He was no longer aware of the evil men stood around him or the camp or indeed the war. He was as removed and as remote as heaven, entirely lost in the music.
And as The Whistler stood there listening he was transported by the music, taken back to that time when Berlin had been his night-time kingdom.
Never, never, must this young genius be allowed to perish at Auschwitz – this Kurt Schmidt swore to himself yet again.
At last Heinemann’s thin delicate fingers ceased in their blurred ascent and descent of the violin’s neck; his eyes opened as reality shattered the fathomless void which music had temporarily afforded him. He was again an inmate of the Auschwitz concentration camp, and his beaten kidneys ached.
There was an almost respectful silence: no one could argue that this young man was not a master. As though in admiration The Pig himself put some food onto a plate, handing this to Heinemann as the violin was taken away.
As he wordlessly accepted the plate and stared disbelieving at a thick piece of sausage, Heinemann’s mind screamed caution.
This was a trap – he’d pick up the meat and be hit; struck in the face or kicked in the balls. Of course – this was the type of entertainment that was required, not a bloody violin recital.
‘Eat, then!’ barked The Pig.
Left with no choice but to do as told, Heinemann was in fact not molested as he ate, savouring every mouthful after the watery soup that had been his staple and highly-insufficient diet for far too long. There stood the bizarre spectacle of the emaciated, shaven-headed young man dressed in the ragged striped garments of an inmate, around him gathered some twenty camp guards.
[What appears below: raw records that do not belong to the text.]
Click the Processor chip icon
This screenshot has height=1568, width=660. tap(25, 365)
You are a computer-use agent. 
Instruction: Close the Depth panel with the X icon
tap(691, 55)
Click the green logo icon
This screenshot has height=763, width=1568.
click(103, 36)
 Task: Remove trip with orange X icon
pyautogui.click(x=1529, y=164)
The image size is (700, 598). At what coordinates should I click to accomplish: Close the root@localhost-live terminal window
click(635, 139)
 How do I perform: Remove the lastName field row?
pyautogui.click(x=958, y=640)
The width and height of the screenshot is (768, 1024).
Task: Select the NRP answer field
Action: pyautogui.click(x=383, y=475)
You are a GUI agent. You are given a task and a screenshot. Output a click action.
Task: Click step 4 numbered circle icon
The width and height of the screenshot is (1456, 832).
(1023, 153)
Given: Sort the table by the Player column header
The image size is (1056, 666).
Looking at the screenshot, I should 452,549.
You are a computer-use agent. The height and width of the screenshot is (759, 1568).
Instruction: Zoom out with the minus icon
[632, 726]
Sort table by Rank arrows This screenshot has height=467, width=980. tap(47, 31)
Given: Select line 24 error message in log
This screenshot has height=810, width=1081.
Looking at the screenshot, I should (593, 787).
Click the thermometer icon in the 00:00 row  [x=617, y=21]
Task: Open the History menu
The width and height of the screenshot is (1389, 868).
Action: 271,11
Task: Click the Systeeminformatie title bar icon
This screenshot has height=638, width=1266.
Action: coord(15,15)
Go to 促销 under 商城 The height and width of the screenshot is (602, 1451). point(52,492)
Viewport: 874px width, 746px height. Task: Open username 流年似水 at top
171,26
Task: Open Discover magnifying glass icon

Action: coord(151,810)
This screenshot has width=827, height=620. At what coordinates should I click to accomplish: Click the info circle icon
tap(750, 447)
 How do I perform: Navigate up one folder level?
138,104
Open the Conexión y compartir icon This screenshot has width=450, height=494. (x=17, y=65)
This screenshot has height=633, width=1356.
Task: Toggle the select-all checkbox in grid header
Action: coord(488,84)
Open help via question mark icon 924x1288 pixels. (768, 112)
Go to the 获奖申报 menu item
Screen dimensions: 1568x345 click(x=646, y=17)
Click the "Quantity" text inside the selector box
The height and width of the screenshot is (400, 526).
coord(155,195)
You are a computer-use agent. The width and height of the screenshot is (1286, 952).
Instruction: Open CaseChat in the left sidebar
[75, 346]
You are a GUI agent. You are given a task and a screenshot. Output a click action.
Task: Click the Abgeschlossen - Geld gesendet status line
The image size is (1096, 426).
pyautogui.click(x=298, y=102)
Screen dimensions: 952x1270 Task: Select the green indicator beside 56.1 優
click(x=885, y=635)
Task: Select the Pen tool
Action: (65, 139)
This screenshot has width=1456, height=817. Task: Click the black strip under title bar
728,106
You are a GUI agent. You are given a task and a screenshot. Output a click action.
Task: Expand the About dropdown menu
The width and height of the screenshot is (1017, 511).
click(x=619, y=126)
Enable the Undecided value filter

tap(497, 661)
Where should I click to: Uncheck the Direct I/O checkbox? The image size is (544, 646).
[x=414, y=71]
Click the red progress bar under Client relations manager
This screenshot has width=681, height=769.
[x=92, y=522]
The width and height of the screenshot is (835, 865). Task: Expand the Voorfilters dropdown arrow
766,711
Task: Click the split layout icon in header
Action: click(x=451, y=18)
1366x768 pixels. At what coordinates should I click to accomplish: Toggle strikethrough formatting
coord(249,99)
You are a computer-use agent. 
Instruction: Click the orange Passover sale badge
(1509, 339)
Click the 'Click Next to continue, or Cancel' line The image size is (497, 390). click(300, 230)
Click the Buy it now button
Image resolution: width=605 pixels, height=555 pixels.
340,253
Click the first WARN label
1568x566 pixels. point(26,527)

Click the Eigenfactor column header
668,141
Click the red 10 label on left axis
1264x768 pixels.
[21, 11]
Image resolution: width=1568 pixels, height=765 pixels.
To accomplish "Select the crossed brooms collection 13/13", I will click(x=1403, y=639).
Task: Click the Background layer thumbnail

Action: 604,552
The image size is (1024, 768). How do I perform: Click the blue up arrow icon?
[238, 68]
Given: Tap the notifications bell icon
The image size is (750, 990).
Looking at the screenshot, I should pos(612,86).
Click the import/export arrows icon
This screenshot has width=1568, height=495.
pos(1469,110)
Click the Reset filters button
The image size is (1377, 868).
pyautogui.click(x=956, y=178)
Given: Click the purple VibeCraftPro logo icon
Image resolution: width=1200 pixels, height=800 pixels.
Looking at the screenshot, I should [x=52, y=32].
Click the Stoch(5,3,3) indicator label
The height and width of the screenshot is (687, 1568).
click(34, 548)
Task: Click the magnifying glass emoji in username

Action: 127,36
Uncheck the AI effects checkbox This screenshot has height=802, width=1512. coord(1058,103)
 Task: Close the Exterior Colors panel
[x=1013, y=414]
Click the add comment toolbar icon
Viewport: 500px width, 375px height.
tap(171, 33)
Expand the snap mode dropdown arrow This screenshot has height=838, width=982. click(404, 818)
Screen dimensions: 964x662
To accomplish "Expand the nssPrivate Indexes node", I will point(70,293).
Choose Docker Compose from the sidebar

All too soon The Pig snatched the plate petulantly from his hand, and again put his face close to the Mischling’s.
‘You play well, but such an art as music is not for the Jews. You have no right to it,’ said The Pig as he scrutinised Heinemann’s face, searching for the reaction he sought – terror.
But there was nothing of the sort: the inmate stood absolutely still, his expression carefully impassive.
Sighing, The Pig briefly wondered whether he ought to have this inmate shot. He had, after all, initially refused a direct order. Or perhaps Josef Mengele – better known to the camp inmates as ‘The Angel of Death’ – would like to have him entrusted into his care; for he always required males for his assorted experiments.
But such actions seemed to require far too much effort to arrange at this particular moment in time: The Pig was beginning to suffer from a migraine, the penalty he always paid whenever he chanced drinking alcohol; and having been constipated for almost a week he was now experiencing crippling stomach pains. So he motioned with exasperation at The Whistler to return the inmate to his barrack.
The inmates who remained stood to attention observed Heinemann’s approach almost with hostility. There was no evidence suggesting that he’d been beaten or otherwise abused; and so the question concerning just why he’d been taken from the barrack occurred to them all.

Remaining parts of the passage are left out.